### Exercise brief
Write out the lines below as a numbered list, skipping any blank lines and leaving out the pictures.

### Available data
══════

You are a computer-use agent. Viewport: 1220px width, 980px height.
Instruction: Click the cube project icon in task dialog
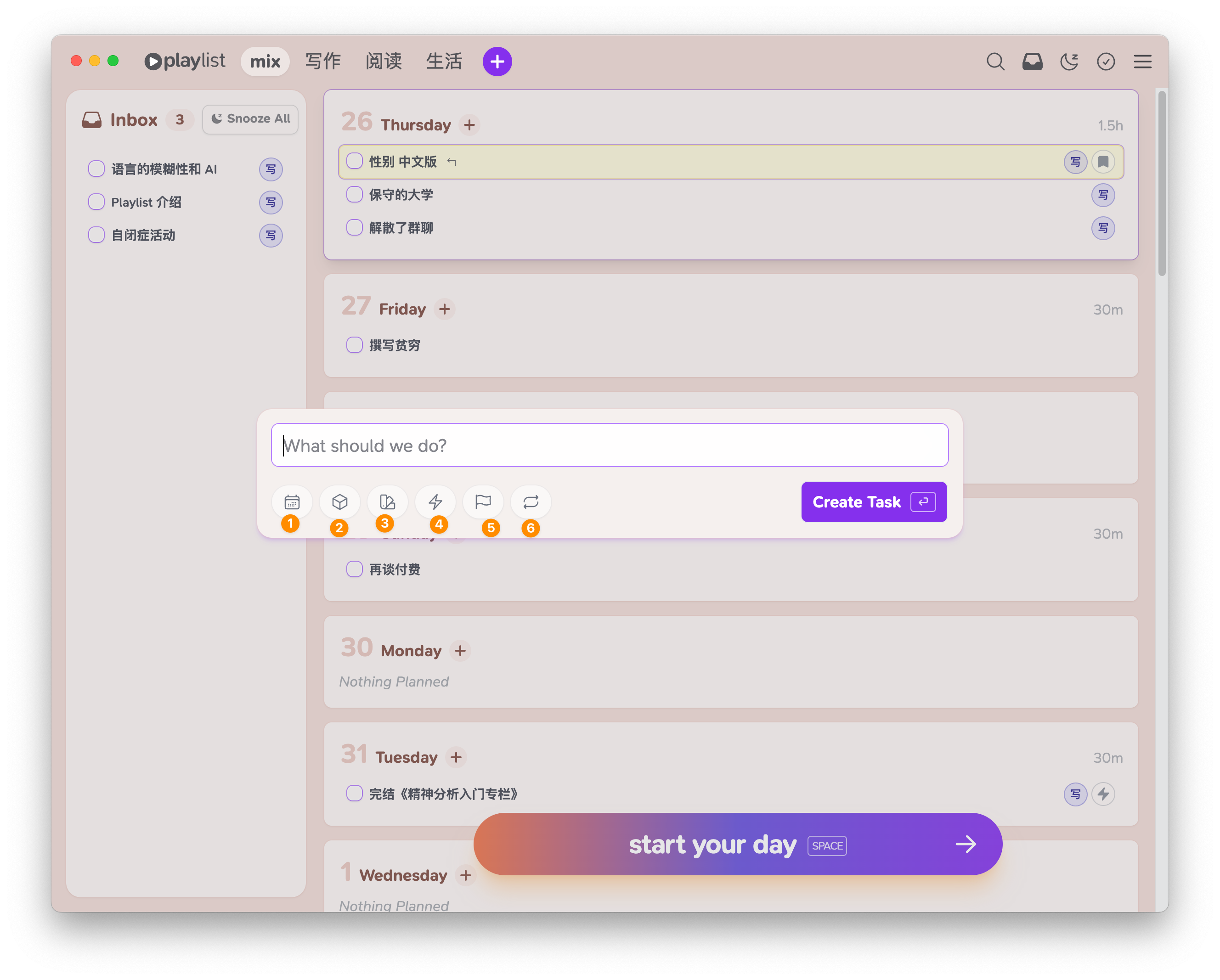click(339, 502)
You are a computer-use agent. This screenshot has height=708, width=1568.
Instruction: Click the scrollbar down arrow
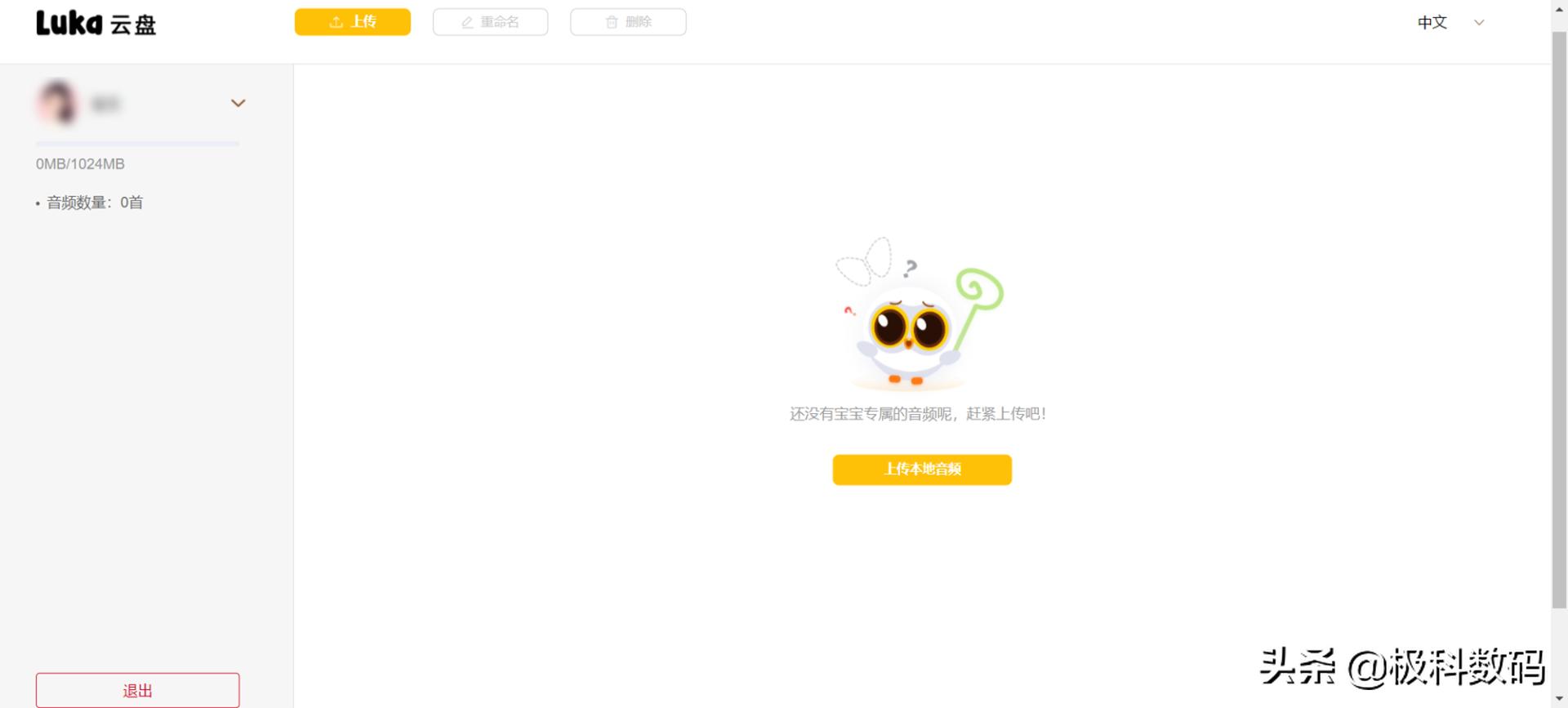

══════

### Answer to the problem
1. You are a computer-use agent. Viewport: 1220px width, 980px height.
2. Instruction: Click the cube project icon in task dialog
3. click(339, 502)
4. You are a computer-use agent. This screenshot has height=708, width=1568.
5. Instruction: Click the scrollbar down arrow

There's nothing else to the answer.